**YOUR TASKS:**
1 - In the text on peregrine falcons, what was the name of the captive falcon reportedly clocked at 389 km/h in 1999?
2 - From the text on peregrine falcons, quote everything from "For comparison, the" down to "keep going straight.".

**TEXT PROVIDED:**
┏━━

A peregrine falcon in a hunting dive reaches a terminal velocity of about 320 km/h (200 mph), which makes it the fastest animal alive.
That figure is not a guess from a single enthusiast with a stopwatch. A peer-reviewed aerodynamics study notes that peregrines exceed 320 km/h in a full stoop, though its own filmed dives took place past a 60 m dam — short enough that the falcons never reached terminal velocity, but long enough to capture the changing wing shape on high-speed cameras. The record claim sits higher still: a captive falcon named Frightful was reportedly clocked at 389 km/h (242 mph) in 1999 after release from a light aircraft.
For comparison, the Guinness World for the fastest speed in an Formula 1 car is 372.56 km/h (231.51mph). These cars need a long straight and lots of horsepower. The falcon gets there with body mass, gravity, and a folded silhouette, then has to land a precise strike at the end of it. The car only has to keep going straight.
The dive has a name: the stoop. The record speed belongs only to the dive, and the dive depends on shape. Robin Mills, a biologist who has modelled the manoeuvre, describes it this way: “Within the blink of an eye, it dives down – first flapping forcefully and then folding its wings to decrease drag. It basically appears to drop out of the sky.” All of this is in service of the strike at the bottom — the stoop is how the falcon turns altitude into a killing blow.
The peregrine delivers the blow with its feet, used as a blunt weapon rather than as the gripping talons most people picture. The popular image of a clenched fist is roughly right but not exact. The Birds of Stanford essays note that “High-speed cinematographic studies, however, have shown that they strike their prey from above with all four toes fully extended.” The foot may be open at the instant of contact, not closed, though the strike itself remains a percussive hit rather than a grab.
The impact does much of the killing. Peregrines and their close relatives carry only modest talons, so they cannot rely on the crushing grip that some larger raptors use. Instead, as Fowler and colleagues describe in their study of raptor anatomy, “For immobilisation, Falconini rely more strongly on strike impact and breaking the necks of their prey, having evolved a ‘tooth’ on the beak to aid in doing so.” The dive does the work, and the notched beak finishes what the blow starts.
The speed record hides something. A car at 320 km/h is being asked to follow a known line on a known surface. The falcon is being asked to intercept a small, frightened, swerving target in open air, and to do it while its own anatomy works against it. The peregrine’s sharpest vision sits off to the side of its eye, not straight ahead. Tucker and colleagues put the problem plainly: “When diving at prey straight ahead from great distances at high speeds, a peregrine has a conflict between vision and aerodynamics.”
To see the prey clearly, the bird “must turn its head approximately 40 ° to one side” to fix the target on the most acute part of its eye, but a turned head adds drag and slows the dive. Wild peregrines solve this not by turning the head but by curving the whole approach. Tucker’s team observed birds tracking distant prey along a curved path resembling a logarithmic spiral, which keeps the target pinned on that sideways high-acuity vision while the head stays streamlined. It is the aerial equivalent of taking the racing line rather than the shortest one.

┗━━

**AVAILABLE DATA:**
┏━━

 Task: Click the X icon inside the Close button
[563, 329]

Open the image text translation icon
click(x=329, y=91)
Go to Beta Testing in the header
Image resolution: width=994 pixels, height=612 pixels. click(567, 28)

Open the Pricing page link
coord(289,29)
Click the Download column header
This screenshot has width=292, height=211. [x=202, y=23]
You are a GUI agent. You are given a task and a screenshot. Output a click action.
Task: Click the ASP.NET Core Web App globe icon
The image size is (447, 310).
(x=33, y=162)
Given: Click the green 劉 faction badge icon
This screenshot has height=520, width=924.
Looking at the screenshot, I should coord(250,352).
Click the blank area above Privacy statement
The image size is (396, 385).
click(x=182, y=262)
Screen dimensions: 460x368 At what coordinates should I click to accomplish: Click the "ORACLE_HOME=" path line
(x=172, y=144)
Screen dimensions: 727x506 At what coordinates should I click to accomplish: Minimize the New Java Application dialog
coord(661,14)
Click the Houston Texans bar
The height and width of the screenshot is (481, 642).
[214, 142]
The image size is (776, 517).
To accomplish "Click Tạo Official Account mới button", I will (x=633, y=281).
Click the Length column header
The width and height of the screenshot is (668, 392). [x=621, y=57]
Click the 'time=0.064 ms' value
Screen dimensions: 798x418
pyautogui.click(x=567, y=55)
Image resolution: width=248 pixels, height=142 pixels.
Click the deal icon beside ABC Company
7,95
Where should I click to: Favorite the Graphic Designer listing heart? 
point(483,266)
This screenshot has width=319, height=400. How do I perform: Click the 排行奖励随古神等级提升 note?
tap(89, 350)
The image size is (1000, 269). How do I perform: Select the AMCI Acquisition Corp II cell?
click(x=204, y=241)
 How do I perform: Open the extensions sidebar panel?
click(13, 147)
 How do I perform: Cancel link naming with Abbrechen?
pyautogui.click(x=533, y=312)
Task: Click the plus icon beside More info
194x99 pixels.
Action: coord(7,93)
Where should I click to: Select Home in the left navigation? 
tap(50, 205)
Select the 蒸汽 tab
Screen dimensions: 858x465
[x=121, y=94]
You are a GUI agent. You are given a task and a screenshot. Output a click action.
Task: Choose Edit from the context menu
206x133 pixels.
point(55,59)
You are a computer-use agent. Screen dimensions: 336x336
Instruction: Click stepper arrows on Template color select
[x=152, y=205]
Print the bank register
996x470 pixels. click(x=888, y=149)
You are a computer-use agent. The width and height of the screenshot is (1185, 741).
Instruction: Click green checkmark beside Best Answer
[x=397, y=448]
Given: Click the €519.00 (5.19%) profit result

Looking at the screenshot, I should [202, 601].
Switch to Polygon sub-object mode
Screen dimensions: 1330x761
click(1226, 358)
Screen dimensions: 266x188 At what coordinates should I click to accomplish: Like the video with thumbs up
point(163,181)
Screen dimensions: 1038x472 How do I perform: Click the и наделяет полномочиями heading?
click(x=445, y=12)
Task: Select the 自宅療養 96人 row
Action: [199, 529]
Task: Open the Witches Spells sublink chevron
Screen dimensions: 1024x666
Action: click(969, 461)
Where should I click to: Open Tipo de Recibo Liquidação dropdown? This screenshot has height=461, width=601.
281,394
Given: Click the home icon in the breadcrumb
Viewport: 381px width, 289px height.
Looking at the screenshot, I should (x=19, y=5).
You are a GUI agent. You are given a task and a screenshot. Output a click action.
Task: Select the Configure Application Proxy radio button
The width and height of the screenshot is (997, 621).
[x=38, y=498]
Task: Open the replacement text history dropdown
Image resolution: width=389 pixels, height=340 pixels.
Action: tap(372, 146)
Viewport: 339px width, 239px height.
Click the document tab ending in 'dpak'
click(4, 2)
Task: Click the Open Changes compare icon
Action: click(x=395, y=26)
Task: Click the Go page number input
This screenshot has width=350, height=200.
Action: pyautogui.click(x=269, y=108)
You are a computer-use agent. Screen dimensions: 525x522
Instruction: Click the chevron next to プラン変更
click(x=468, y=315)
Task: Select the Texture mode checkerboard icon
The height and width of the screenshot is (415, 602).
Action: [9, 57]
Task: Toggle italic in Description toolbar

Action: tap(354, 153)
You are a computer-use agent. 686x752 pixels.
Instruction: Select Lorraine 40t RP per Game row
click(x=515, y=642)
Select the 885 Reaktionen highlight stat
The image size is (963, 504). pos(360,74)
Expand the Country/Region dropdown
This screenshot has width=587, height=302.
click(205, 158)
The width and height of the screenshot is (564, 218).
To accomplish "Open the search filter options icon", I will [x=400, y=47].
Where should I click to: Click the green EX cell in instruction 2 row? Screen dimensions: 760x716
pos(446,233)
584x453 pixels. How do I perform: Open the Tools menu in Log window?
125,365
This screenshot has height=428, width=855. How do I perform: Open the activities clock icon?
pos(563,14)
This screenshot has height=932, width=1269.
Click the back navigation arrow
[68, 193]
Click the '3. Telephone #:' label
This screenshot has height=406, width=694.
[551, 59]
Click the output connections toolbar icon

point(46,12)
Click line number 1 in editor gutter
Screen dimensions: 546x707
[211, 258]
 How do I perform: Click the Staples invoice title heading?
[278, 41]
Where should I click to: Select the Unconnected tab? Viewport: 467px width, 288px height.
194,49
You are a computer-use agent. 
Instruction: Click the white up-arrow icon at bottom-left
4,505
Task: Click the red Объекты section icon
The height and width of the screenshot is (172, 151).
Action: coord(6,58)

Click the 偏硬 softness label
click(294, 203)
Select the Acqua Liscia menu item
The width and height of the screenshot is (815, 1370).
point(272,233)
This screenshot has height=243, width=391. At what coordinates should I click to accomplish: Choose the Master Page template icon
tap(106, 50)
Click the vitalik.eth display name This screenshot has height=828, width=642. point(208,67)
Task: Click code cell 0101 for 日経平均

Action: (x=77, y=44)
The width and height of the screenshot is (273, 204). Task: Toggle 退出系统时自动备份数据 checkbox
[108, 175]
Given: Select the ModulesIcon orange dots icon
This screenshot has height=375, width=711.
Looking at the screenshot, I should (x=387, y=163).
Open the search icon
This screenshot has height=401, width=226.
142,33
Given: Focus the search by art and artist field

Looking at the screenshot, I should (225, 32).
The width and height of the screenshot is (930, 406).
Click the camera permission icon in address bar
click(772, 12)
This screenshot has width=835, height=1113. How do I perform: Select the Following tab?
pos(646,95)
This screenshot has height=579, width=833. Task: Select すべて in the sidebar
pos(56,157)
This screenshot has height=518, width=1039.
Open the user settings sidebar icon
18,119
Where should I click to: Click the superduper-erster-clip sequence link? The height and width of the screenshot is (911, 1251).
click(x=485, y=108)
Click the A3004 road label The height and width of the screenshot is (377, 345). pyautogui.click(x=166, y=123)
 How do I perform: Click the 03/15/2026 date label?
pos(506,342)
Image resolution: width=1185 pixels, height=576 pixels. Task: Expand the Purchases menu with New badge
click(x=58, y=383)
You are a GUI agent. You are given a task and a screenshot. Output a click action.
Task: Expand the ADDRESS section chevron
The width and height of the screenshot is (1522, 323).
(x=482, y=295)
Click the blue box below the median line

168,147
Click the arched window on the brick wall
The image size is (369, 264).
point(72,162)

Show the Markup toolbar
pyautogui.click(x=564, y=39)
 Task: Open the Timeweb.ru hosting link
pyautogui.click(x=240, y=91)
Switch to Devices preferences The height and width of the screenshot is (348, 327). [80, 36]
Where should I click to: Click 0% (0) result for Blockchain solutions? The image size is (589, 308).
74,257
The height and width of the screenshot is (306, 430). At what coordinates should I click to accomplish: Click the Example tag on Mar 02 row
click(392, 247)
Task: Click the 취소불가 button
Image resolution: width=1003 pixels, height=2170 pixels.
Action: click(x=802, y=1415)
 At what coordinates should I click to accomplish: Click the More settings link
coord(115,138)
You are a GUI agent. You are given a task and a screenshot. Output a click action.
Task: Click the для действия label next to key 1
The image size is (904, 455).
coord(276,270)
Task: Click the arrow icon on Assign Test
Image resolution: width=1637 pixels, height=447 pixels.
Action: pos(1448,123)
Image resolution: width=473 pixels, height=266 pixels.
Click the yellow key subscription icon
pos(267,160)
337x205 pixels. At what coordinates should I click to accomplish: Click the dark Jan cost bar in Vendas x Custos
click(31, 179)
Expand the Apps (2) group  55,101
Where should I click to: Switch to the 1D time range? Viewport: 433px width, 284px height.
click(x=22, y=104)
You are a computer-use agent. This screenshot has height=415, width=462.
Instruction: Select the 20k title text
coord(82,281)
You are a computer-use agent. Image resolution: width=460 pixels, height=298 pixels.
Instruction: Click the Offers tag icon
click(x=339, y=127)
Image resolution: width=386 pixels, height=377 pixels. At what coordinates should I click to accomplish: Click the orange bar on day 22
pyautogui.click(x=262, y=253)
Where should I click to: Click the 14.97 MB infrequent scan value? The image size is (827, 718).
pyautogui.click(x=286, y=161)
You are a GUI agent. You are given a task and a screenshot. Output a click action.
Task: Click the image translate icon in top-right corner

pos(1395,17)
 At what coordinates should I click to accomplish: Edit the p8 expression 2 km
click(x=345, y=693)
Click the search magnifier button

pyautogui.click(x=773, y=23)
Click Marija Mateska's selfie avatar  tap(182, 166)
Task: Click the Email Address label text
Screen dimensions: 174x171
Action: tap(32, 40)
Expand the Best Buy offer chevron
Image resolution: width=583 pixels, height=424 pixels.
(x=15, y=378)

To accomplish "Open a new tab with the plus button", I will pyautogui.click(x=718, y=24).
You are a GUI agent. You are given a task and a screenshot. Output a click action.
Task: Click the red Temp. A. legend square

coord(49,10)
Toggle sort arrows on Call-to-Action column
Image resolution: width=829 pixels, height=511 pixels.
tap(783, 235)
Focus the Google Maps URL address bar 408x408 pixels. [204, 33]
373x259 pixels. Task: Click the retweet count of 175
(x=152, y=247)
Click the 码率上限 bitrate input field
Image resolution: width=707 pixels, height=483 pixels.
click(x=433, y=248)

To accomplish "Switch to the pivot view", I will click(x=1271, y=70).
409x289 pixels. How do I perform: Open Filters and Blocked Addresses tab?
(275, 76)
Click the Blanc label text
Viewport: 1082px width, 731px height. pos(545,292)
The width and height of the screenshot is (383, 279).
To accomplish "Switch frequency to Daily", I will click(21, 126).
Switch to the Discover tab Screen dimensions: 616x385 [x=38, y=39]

┗━━

**RESULTS:**
1 - Frightful

2 -
For comparison, the Guinness World for the fastest speed in an Formula 1 car is 372.56 km/h (231.51mph). These cars need a long straight and lots of horsepower. The falcon gets there with body mass, gravity, and a folded silhouette, then has to land a precise strike at the end of it. The car only has to keep going straight.